Sono interventi di tipo ortopedico, ma è bene precisare che si tratta di interventi mirati non a rimettere a posto un singolo osso fratturato, ma a recuperare una complessa funzione neuromotoria. Inoltre, parliamo di bambini. Ecco quindi che in questi casi si tratta di un approccio altamente multidisciplinare, significativamente diverso dalla comune ortopedia.
Rientrano in questo approccio oltre agli ortopedici, i neurofisiatri e i neuroriabilitatori, i radiologi, i tecnici dell’analisi del passo e dell’ortopedia e, tutt’altro che ultimi, i neurpsichiatri infantili e gli psicologi.
Una buona descrizione di questo complesso approccio è presentata dall’Istituto Ortopedico Rizzoli.
3- La fisioterapia rappresenta la procedura di gran lunga più praticata. La fisioterapia punta a modificare la strategia motoria escogitata dal SNC, oppure a far sviluppare una strategia motoria al SNC per consentire un aumento di autonomia del soggetto.
Quindi si tratta di una varietà di pratiche mirate ad agire attraverso l’esercizio sul SNC, inducendone i comportamenti auspicati.
Come si è detto, il SNC “interpreta” tali interventi, si tratta dunque, sotto molti aspetti, di un vero dialogo tra l’operatore e il SNC del paziente. Si tratta e si deve trattare di un dialogo in entrambe le direzioni: gli esercizi proposti vengono “letti” dal SNC che si orienta verso una nuova strategia motoria di cui l’operatore si deve rendere conto, assecondandola o correggendola.
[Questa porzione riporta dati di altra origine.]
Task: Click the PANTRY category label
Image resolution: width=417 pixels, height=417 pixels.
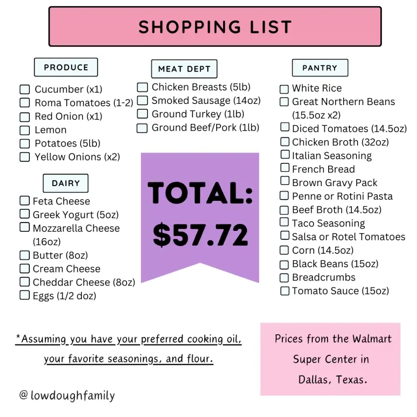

Per questa ragione, le metodiche riabilitative sono moltissime: tante modalità per cercare di instaurare un dialogo con il SNC. In un soggetto alcune, inefficaci su un altro, possono essere assolutamente produttive: il singolo soggetto può accettare con facilità alcuni esercizi e rifiutarne altri, per ragioni ancora meno chiare un SNC può interagire bene con una metodica ed essere chiuso ad un’altra.
La fisioterapia, attraverso l’esercizio e la sua ripetizione, punta a modificare, “condizionare” le reti nervose. La procedura da un punto di vista neurofisiologico si definisce “condizionamento operativo”: il SNC impara facendo, operando. Richiede molto tempo e applicazione da parte del paziente, perché, alla fine l’azione sul SNC è indiretta, e si attua attraverso la ripetizione dell’esercizio.
Nell’ambito delle procedure riabilitative, la vibrazione meccanica focale, applicata secondo la metodica utilizzata dal Cro®system si basa su un meccanismo di condizionamento delle reti nervose. Probabilmente a quanto ne sappiamo si tratta di più di un meccanismo, uno tuttavia appare dominante: la procedura di tipo “associativo”. In quest’ultima l’azione sulle reti nervose non è indiretta (come nella riabilitazione tradizionale), ma diretta, quindi molto più rapida e più incisiva.
Anche questa procedura tuttavia si scontra con dei limiti (più diffusamente trattati nella pagina “Limiti”). Tra questi ci sono sicuramente la capacità del singolo SNC di modificarsi (capacità plastica) e la possibilità che la modifica possa compensare il difetto.